THE STRANGERS, by             Poem Explanation         Poet's Biography
First Line: They bought her, not with irish knife
Last Line: That dwell in donegal.
Subject(s): Aliens; Birds; Strangers; Extraterrestrials


THEY bought her, not with Irish knife,
But with their Danish gold:
They brought her, from her father's hall,
From faces kind to faces cold
In her new lord's hold.
They laid strange hands on her joyous life,
And bade the bird in her breast to sing
An altered song with a folded wing:
And the Irish maid was a Danish wife
In the Strangers' Forts (and she heard, she heard
All night the cry of an alien bird
That sang with an alien call,
But would not sing for the Strangers
Who dwelt in Donegal).

They took her over running water,
And loosed our kindly chain:
And Danish son and Danish daughter
She bare unto her Dane.
She sang their songs, and in the singing
Her childish tunes forgot:
And she remembered not
The kindlier hearts that years were bringing
Joy and pain
That were none of hers, though deep the gladness
And keen the pain —
For she knew no grief but the near-hand sadness
That vexed the Dane:
And her joy was the joy of an outland lord,
And gay she sat at the outland board
In the highest hall,
(But it would not sing for a Danish call,
The bird in her breast
That must make its nest
In the Strangers' Forts, with the Strangers
That dwelt in Donegal).

She bore him three fair daughters,
And one tall son, whose name
The Danish minstrels lifted up,
Even as one lifts a golden cup
Filled to the lips with fame.
Then over the shadowy waters
She saw Hy-Brasail gleam —
And she laid her down on her carven bed,
Most white, and fair, and sweet to see
As a dream remembered piteously
When we grow too old to dream.
And "Being but dead" —
She said, "I bid you carry me
Like a maiden back to my own country,
Not like a wife long wed.
Take off my girdle and jewels all,
My shining keys, and my Irish knife:
Bid my maids go at my daughter's call,
And my heathen thrall
May serve my son,
For my toils are done,
And no other care
I have save this, that ye bare me back
On the homeward track,
With a straight blue gown for my only wear,
With folded fingers and unbound hair,
As I was ne'er a wife,
For I cannot sleep, being dead,
In the Strangers' Forts, with the Strangers
That dwelt in Donegal."
(And dead she lay, and above her bed
A bird's voice cried, till the light o'erhead
Grew dark to the evenfall.
And its cry was the cry of the Strangers
That dwelt in Donegal.)

Now, her alien kin, and her alien mate,
We held deep in hate:
We that were once her own,
We from whose griefs her heart had grown,
And whose joys, mavrone,
Passed by her door — and she had not known.
We that by cold hearths sat alone
When her threads were shorn
By envious hands of a Danish Norn.
And, mavrone, mavrone, but we liked it ill
That they did her dying will:
And bore her homewards as she had said
With empty hands and unveiled head,
Like a maiden still.
And we hated more when they raised no wail
Above her cairn,
Standing dumb and stern,
Drinking "Godspeed" in her burial-ale
While our women shrieked; and with faces pale
Stood and cursed our mountain ferne.
And now we are sad, for our hate is shed
Abroad on the wings of the wind, and dead
As Eivir, as Eivir.
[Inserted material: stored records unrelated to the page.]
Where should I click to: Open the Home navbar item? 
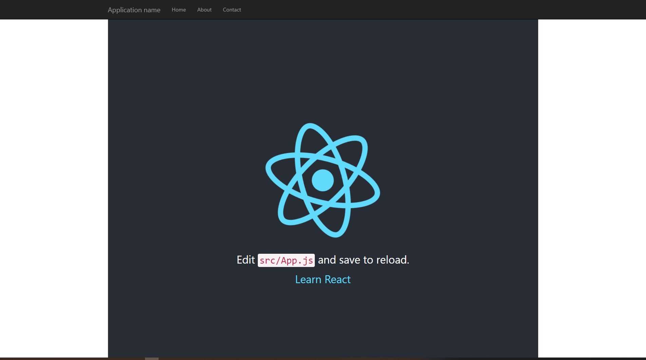coord(178,10)
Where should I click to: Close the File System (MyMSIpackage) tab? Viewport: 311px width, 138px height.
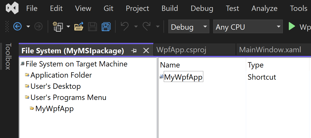[146, 51]
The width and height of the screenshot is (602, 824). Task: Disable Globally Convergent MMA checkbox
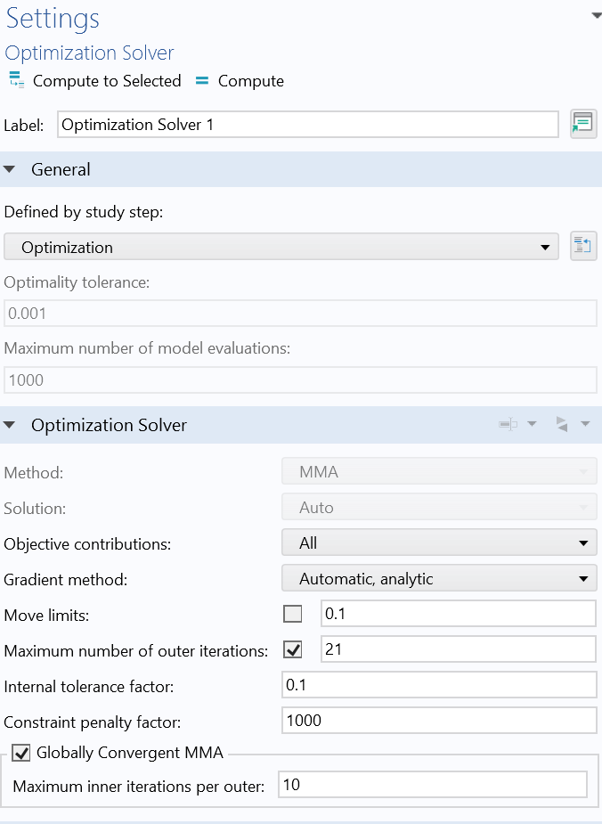pyautogui.click(x=21, y=754)

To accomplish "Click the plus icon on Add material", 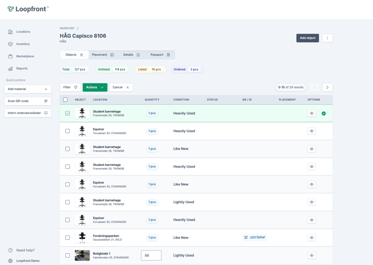I will 46,89.
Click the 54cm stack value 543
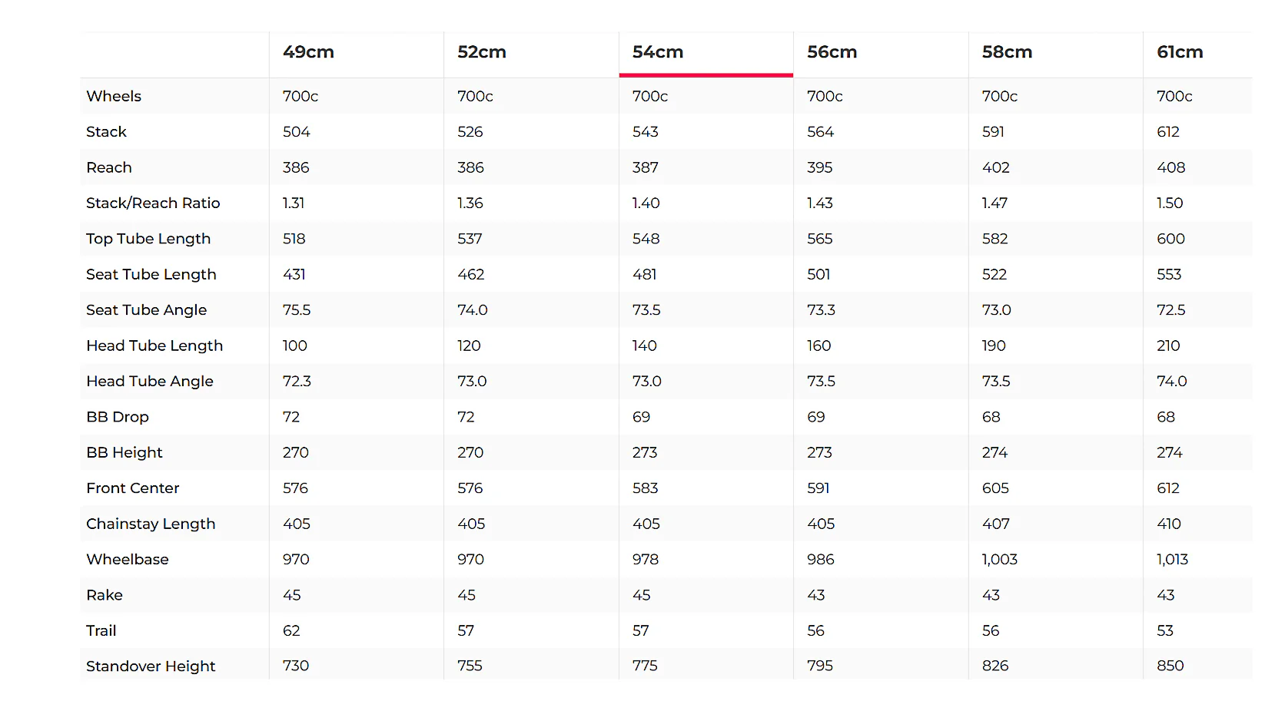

And home to his hall
Scathlessly goes the Dane.
And the cock we had reared, the cock that's red,
Crows not on his castle-wall.
(But the bird, the bird we loved best of all,
It sits and sings in his lonely hall,
Mavrone! for her bosom-bird
And its singing voice we have not heard
O'er her grave in the Holy Isle:
Nor yet in the dusk o'er her maiden bed,
In the hold where she was born,
It sings, by night or morn.
But it sings most sweet and clear
For her Danish kin to hear:
And its song is sad,
And its song is glad,
Like a sigh that grows to a smile.)

For she loved us both, but death turns love cold,
And they bring us back our dead to hold,
So they loved her best, the Strangers
That dwell in Donegal.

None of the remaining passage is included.